A Cure for Opioid Addiction?

Opioids are a class of drugs that are related to the natural compounds found in the opium poppy. Heroin is an illegal opioid drug, but there are also prescription opioids like morphine and oxycodone that can create severe addictions in users. New and exciting research conducted by scientists at the University of Colorado and at the University of Adelaide in Australia has great potential for preventing devastating addictions to opioid drugs and for creating breakthrough treatments for those who are already addicted. By shifting the focus of opioid action in the body from the nervous system to the immune system, the researchers have made an amazing discovery.

Opioids and Addiction


The compounds present in the opium poppy have been known to have medicinal properties for thousands of years. They also have psychoactive effects on the user, creating a high and, in many cases, leading to addiction. Morphine is a compound that is found in the opium poppy and is used as a painkiller. Over the last 100 years, researchers have modified morphine to create new compounds that also relieve pain. This includes heroin, which being highly addictive and dangerous, quickly became illegal. It is now used only illicitly and not as a medicine.

Besides deriving from a flower, all opioids have in common the fact that they act on certain receptors in the central nervous system. These are called opioid receptors, and, when triggered by an opioid drug, they cause a flood of a neurotransmitter (a brain chemical) called dopamine. This is the neurotransmitter that makes us feel a pleasurable sensation. The potent feeling created by an opioid drug often lead to the user taking more of the drug to get the feeling again. With subsequent use, the dopamine-signaling pathways in the brain actually change, and the person begins to become tolerant to the drug. This means the user must ingest more and more of the drug to get a high, and this often becomes addiction.
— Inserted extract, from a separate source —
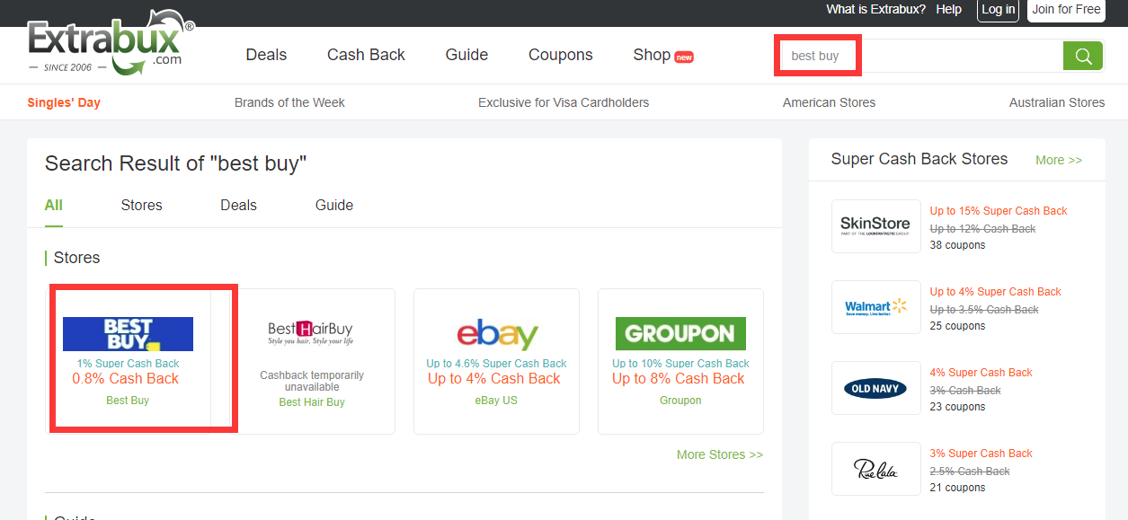
Task: Click the Groupon store logo
Action: (680, 334)
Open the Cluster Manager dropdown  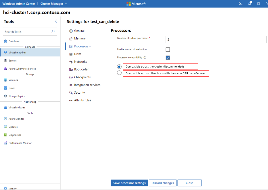(x=54, y=4)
Addiction to heroin is considered to be a problem of the poor, the troubled, and the mentally ill. However, addiction to other opioids, largely prescriptions, is a rising problem that affects people from all walks of life. The National Institutes of Health states that around 9 percent of the U.S. population has abused opioids at one point in time.

The Research

What the current study from Colorado and Australia has found is that there are other, important receptors in the body for opioid drugs, and that by targeting those receptors, addiction may be preventable at the very least. This study could possibly also lead to innovative treatments for those who are already addicted. The results of the study showed that not only could the addiction to these drugs be blocked, but by doing so, they increased the level of pain relief.

The researchers decided to look to the immune system for their work. Because 90 percent of brain cells are involved in the immune system, they concluded that drug addiction could possibly be related to the body’s immune response. They were successful in making the connection and found a receptor in the immune system called TLR4. The receptor targets bacteria, but the researchers also found that it recognizes the morphine molecule. When morphine attaches to TLR4, the immune system turns on the dopamine pathway and creates the euphoric feeling.
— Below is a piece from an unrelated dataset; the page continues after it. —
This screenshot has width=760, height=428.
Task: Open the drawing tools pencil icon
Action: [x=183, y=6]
By creating a drug that blocks the TLR4 receptor, called (+)-naloxone, the researchers found that this pathway was shut down and the user no longer felt the urge to take more morphine. The drug effectively shuts down the mechanism through which addiction occurs. As a side effect of the new drug, the researchers found that this shut down actually increased morphine’s ability to relieve pain in the patient using it.

The Future

The work conducted by the American and Australian researchers is in very early stages, but it shows great promise for creating painkillers or supplementing opioid pain killers in such a way that addiction is prevented. Most of the people who are addicted to opioids started out using prescription medications and never intended to abuse them or to become addicted. If this addiction can be prevented, many people can find relief from chronic and severe pain without this dangerous side effect.

There is also great potential with this finding that new treatments may be created to help addicts, both those who have abused prescription painkillers as well as those dealing with the devastating effects of a heroin addiction.